_PASSAGE_.
○ ○ ○ ○ ○ ○ ○

Researchers at Columbia University have developed a remarkable new tool that can closely examine changes within living cells. The technology may ultimately provide a more precise way to remove tumors, or could lead to an easier method of detecting head injuries and developmental disorders.
“We can use this technology to visualize metabolic activities in a wide range of animals,” said senior author Professor Wei Min. “By tracking where and when new proteins, lipids and DNA molecules are made, we can learn more about how animals develop and age, and what goes wrong in the case of injury and disease.”
The tool combines the use of heavy water (D2O) as a chemical tracer with an advanced laser-imaging method called stimulated Raman scattering (SRS). Heavy water is incorporated into newly-made proteins once it is metabolized by cells, and the deuterium forms chemical bonds with carbon.
The team discovered that these carbon-deuterium bonds vibrate at different frequencies when the light hits them, which allows each macromolecule to be identified. The experts found that they can track the growth of new proteins, lipids, and DNA in organs based on these unique frequency signatures.
In other words, the new method makes it possible to observe subcellular changes in real time.
“We get a continuous picture of what’s happening inside living animal cells. Previously, we had only a snapshot,” said study co-lead author Lingyan Shi, a postdoctoral researcher at Columbia.
To test the technology, the researchers diluted regular water with D2O and fed it to roundworms, mice, and zebrafish embryos. Over the course of hours and days, the team observed the buildup of new proteins, lipids, and DNA in a variety of tissues using the SRS laser.
In one experiment, the experts were able to witness a bright line that appeared around fast-growing brain and colon tumors in mice. As the cancerous cells divided, more deuterium was incorporated into their newly-made proteins and lipids.

○ ○ ○ ○ ○ ○ ○

[Screenshot grounding data]
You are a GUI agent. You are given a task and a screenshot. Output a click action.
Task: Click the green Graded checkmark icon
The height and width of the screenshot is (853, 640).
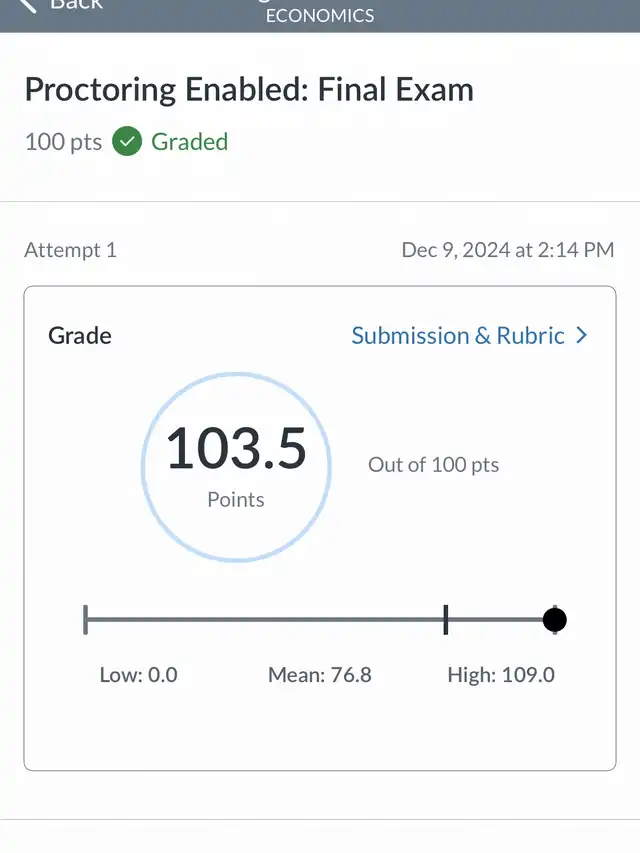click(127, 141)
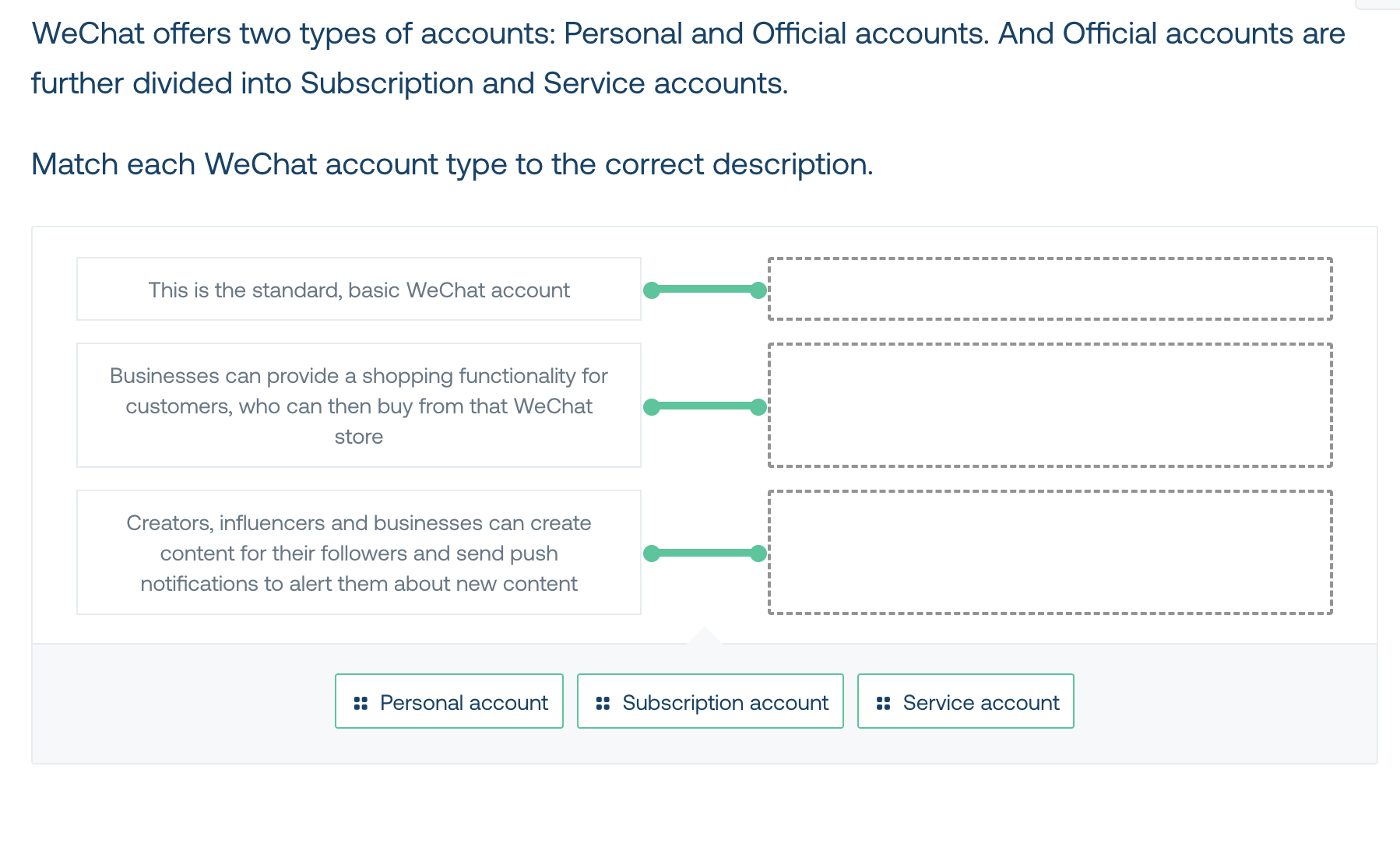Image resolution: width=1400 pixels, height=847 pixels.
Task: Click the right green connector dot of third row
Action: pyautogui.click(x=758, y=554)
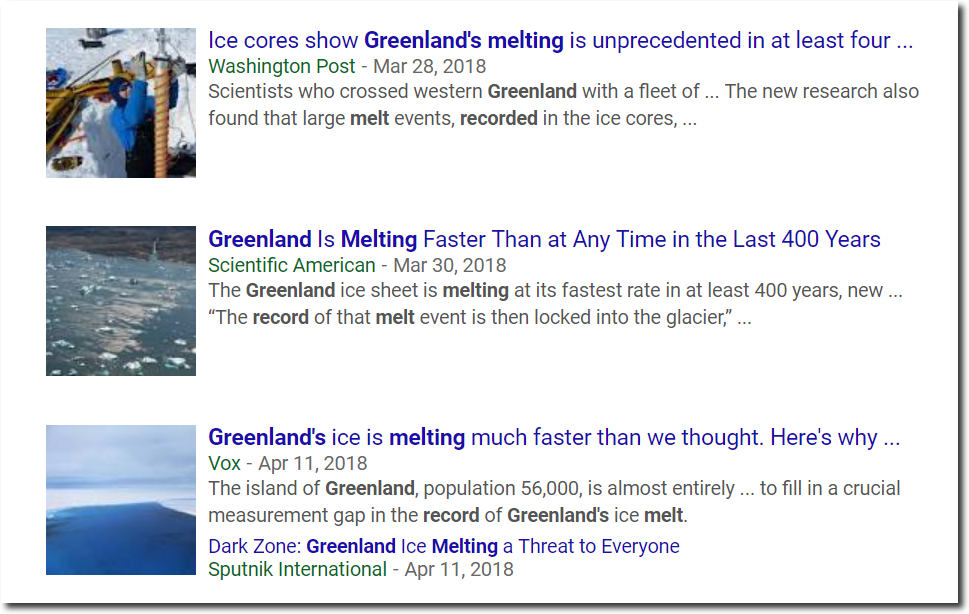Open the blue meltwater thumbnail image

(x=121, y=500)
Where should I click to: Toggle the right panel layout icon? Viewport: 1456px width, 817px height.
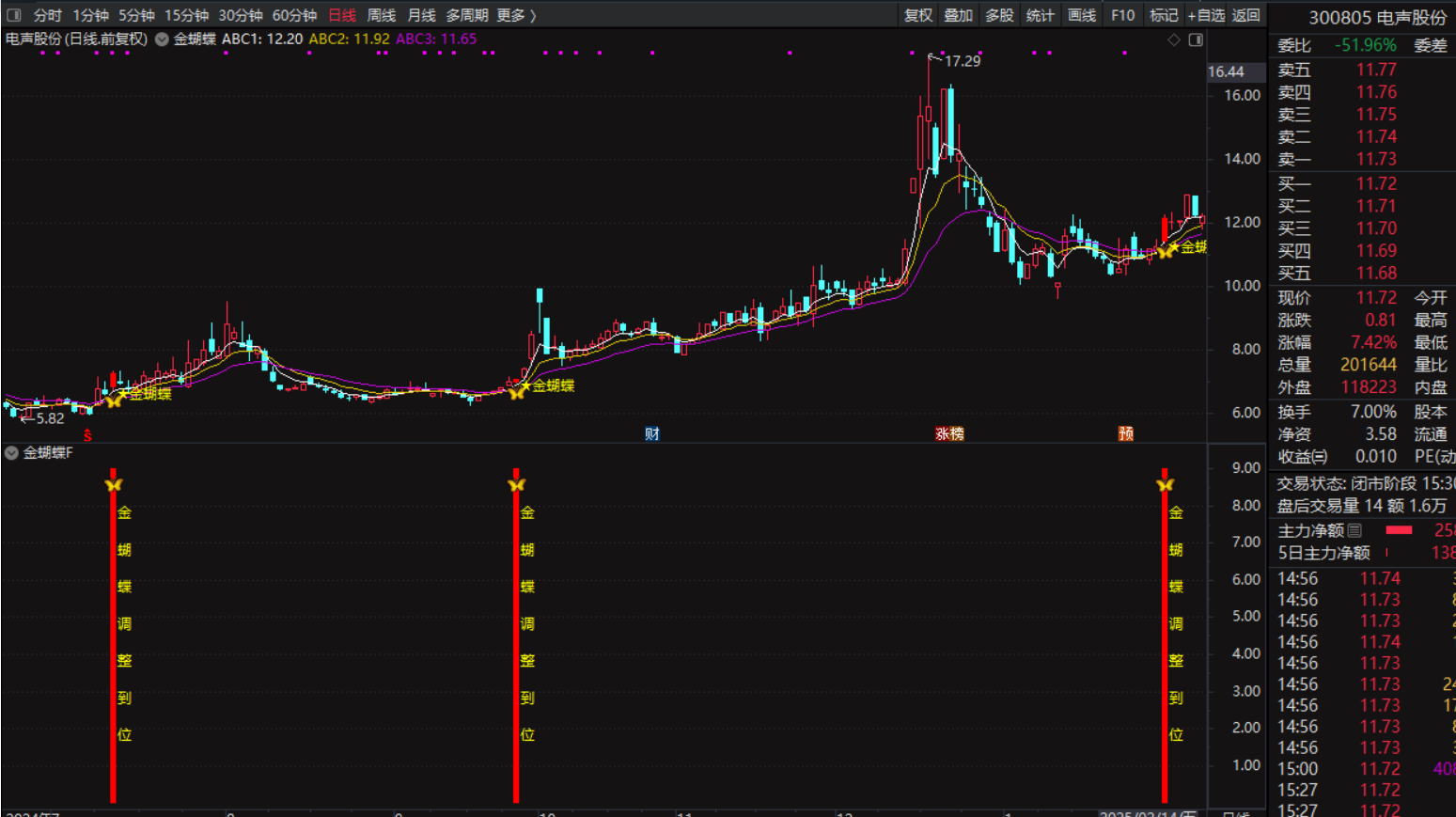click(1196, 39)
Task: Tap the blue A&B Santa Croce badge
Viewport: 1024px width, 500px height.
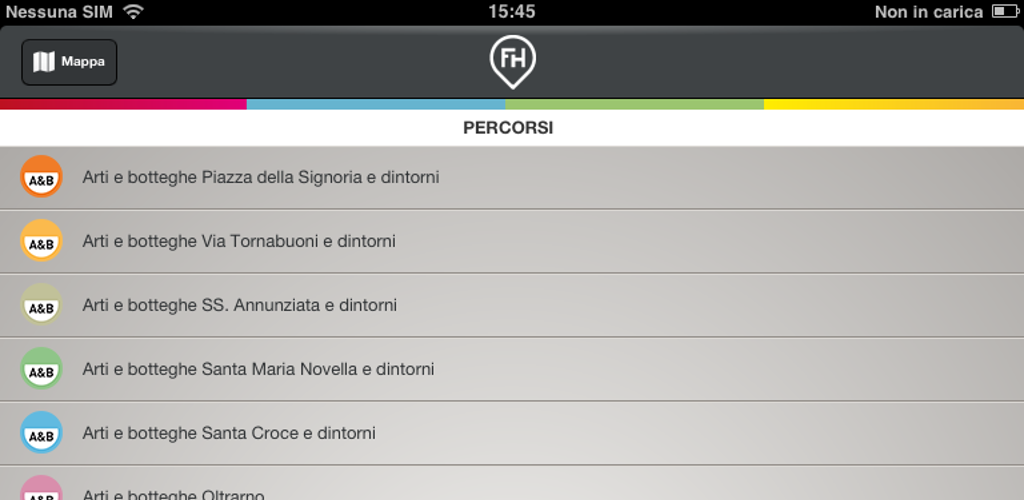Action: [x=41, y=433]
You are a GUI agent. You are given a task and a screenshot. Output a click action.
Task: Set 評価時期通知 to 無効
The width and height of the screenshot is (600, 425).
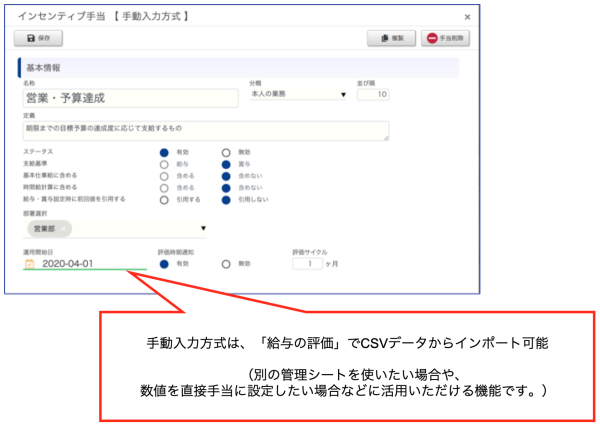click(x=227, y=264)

○ ○ ○ ○ ○ ○ ○

_REQUIREMENT A_.
For each statement, answer yes or no depending on whether the article on the Columbia cell-imaging tool agrees with it, and quote the deciding words from that article: (i) The researchers gave diluted heavy water to roundworms, mice, and zebrafish embryos. (ii) The carbon-deuterium bonds all vibrate at the same frequency when light hits them. (iii) Lingyan Shi is the senior author of the study.
_REQUIREMENT B_.
Pick up the article on the Columbia cell-imaging tool after its final sentence and continue it.
None of the records are needed here.

_TASK OUTPUT A_.
(i) Yes: "fed it to roundworms, mice, and zebrafish embryos"
(ii) No: "these carbon-deuterium bonds vibrate at different frequencies when the light hits them"
(iii) No: "said study co-lead author Lingyan Shi, a postdoctoral researcher at Columbia"

_TASK OUTPUT B_.
“This method creates a sharp line between healthy and cancerous tissue, making it much easier to remove the tumor,” said Shi.
The research has also provided new insight into cell development and aging. For example, the scientists watched fat production rise and fall in the roundworm’s reproductive system as it aged. Clumps of new protein could be seen forming in the older worm’s body, suggesting that deuterium-labeled SRS imaging could be used to track age-related disease.
Through various other trials, the experts found that the technology could also be used to determine whether a child’s brain is developing properly, or if a patient is suffering from multiple sclerosis.
Eric Potma is a Chemistry professor at the University of California at Irvine who was not involved in the study.
“The beauty of this mapping method is its simplicity,” said Professor Potma. “It produces vivid images of metabolic activity in tissues with seemingly minimal effort. As the SRS microscope continues to get smaller, deuterium-labeled SRS imaging may help to catch tumors at much earlier stages.”
The study is published in the journal Nature Communications.